The studies are way more clear than 60-40.


Children who are spanked as 1-year-olds are more likely to behave aggressively and perform worse on cognitive tests as toddlers than children who are spared the punishment, new research our of Duke University shows. Elizabeth Gershoff, associate professor in human development and family sciences, said the study adds to a growing body of research showing negative effects of spanking. “Almost all the studies point to negative effects of spanking,” Gershoff said. “It makes kids more aggressive, more likely to be delinquent and to have mental health problems.”

Source

And here are The Fallacies of Pro-Spanking Science, which are only a handful of papers compared to almost an endless list of anti-spanking because of correlated negative effects.

And this is for the ones who use the famous "I Was Spanked And I'm Fine!" argument..

In the end.
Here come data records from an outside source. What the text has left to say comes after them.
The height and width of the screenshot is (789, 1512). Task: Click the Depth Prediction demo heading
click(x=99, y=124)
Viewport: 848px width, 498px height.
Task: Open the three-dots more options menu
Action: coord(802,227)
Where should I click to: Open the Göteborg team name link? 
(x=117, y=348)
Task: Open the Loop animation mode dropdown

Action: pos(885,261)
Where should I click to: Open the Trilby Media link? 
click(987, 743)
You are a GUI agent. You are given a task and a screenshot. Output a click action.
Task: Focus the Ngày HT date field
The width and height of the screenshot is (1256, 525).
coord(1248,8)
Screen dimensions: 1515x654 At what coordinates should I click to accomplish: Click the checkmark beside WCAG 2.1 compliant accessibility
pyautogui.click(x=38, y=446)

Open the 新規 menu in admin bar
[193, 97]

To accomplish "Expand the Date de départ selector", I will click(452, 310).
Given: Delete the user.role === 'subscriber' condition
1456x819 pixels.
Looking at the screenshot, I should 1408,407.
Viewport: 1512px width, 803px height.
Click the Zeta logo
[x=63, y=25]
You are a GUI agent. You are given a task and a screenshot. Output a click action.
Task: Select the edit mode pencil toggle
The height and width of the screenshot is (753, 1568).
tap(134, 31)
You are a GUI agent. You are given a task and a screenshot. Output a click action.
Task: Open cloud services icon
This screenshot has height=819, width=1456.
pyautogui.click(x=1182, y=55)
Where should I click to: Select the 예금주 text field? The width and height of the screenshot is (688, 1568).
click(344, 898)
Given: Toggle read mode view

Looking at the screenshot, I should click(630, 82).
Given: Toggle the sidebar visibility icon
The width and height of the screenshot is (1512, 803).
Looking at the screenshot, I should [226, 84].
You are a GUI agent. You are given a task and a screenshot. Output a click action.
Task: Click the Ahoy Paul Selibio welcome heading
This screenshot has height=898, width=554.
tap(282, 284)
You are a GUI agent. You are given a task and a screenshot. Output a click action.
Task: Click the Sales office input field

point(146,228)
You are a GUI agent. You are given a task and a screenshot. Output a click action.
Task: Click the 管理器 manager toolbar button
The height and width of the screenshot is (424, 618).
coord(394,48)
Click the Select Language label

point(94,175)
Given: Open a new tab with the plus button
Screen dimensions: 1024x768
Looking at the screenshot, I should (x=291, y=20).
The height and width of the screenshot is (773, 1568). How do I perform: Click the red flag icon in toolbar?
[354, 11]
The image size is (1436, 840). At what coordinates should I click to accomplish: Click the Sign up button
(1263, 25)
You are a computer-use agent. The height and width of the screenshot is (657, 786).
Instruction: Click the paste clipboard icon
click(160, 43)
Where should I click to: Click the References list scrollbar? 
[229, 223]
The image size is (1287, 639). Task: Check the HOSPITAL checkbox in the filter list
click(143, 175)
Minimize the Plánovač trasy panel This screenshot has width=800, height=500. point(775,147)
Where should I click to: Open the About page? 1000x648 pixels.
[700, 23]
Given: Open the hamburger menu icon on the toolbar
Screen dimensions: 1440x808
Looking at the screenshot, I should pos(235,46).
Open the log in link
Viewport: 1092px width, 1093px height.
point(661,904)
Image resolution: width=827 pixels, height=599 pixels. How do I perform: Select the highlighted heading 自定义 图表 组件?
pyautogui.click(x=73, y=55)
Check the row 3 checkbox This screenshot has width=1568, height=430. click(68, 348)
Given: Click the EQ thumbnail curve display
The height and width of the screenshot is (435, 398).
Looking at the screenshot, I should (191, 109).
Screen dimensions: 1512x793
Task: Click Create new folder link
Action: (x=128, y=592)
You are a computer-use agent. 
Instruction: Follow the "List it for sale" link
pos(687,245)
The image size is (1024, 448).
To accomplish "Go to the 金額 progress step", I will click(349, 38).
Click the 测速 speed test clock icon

Things are simple. Spanking is hitting. Spanking mostly occurs when the parent has become frustrated or impatient, which challenges the idea that they are actually spanking for the benefit of the child. It's most likely that they are spanking the child to make themselves feel better. What the child will learn from this is that physical force is justified when you reach a certain annoyance level.

And seriously. Hitting your wife is seen as horrendous. Why is hitting your child seen as something positive? It doesn't make any sense to hold a child to a higher standard than a grown-up.
edit on 3-2-2012 by vasaga because: (no reason given)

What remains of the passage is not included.